This is a response to an article in the Guardian Newspaper published today:
The piece seems a little oversimplified to me. Don’t get me wrong. I don’t agree with the new syllabus or the lack or choice (in more ways than one). However, to suggest that an AS level in epistemology and philosophy of religion would not qualify as a “real philosophy course” is, to be honest, absurd.
Philosophy of religion has a long and distinguished history as part of the discipline and many fine modern philosophers have shown how the field overlaps with other disciplines such as philosophy of mind, metaphysics and (meta)ethics. This does not mean to say that the other areas Saffrey mentions don’t matter. It just means that philosophy of religion matters as well. How well can one understand the philosophy of, well frankly, all the greatest philosophers in the western tradition if one has done no philosophy of religion?
Philosophy of religion may not be highest on the ‘to-do’ list for modern ‘secular’ students but so what?  It was high on the to-do list for the philosophers they should be studying. I also wonder if that is true. Where is the evidence that modern ‘secular’ students are not interested in philosophy of religion? Where is the evidence that they are lining up for metaphysics or philosophy of mind instead?
I’m also less than keen on the scaremongering toward the end. The suggestion that the teaching of philosophy of religion will almost single-handedly bring down the entire established tradition of doing philosophy in this country must be deliberate hyperbole?
I would suggest that instead of making the academic discipline of philosophy of religion the scapegoat we look at the real problem with this course (the board who construct it).
To end anecdotally, I would say that I have been teaching philosophy of religion for over a decade and have seen a good many students go on to do philosophy at some of the finest universities this country has to offer. When I see them they often comment on how glad they were to have started their journey into philosophy with a course as vibrant, engaging and, of course, highly controversial subject as philosophy of religion.
NB. In fairness to the author, he has since made it clear that he did not intend to belittle philosophy of religion at all.
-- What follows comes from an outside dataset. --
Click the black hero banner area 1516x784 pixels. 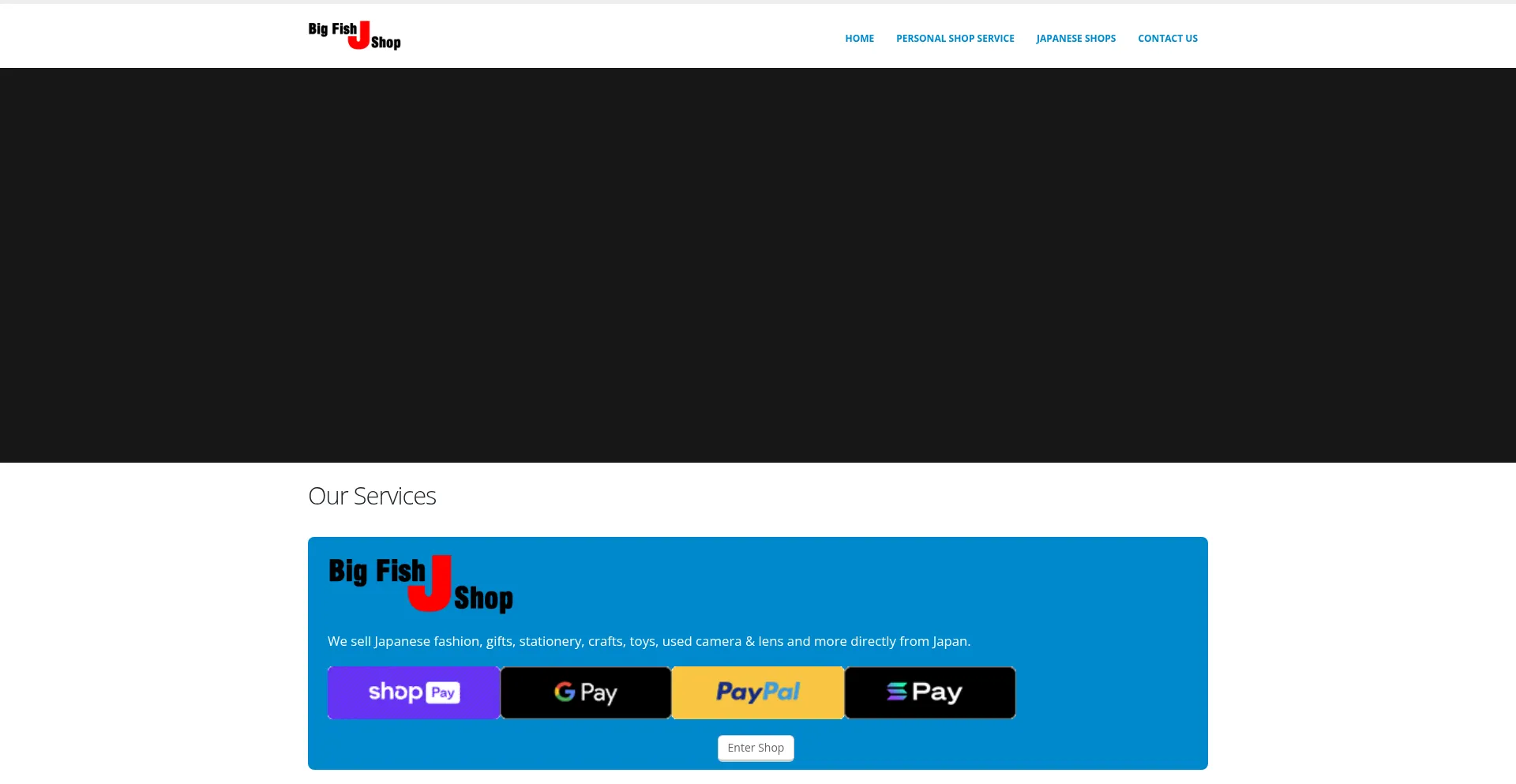(758, 264)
That being the case, it’s a shame he worded parts of his article so badly.
Here is the draft spec from the AQA.
If the author followed the logic of his argument he’d have to conclude that lots of these philosophy degrees aren’t real philosophy degrees at all!
 I was pretty sure that claim is not true before looking it up but if you look up this study published in 2013 by the University of Cambridge it appears that currently religious studies is nearly seven times more popular at A-level compared to philosophy!
For people in other countries, with other educational systems, the British A-level is the qualification students would be expected to achieve between high school and university. They normally take two years but if you do one year of study you get what is called an AS level.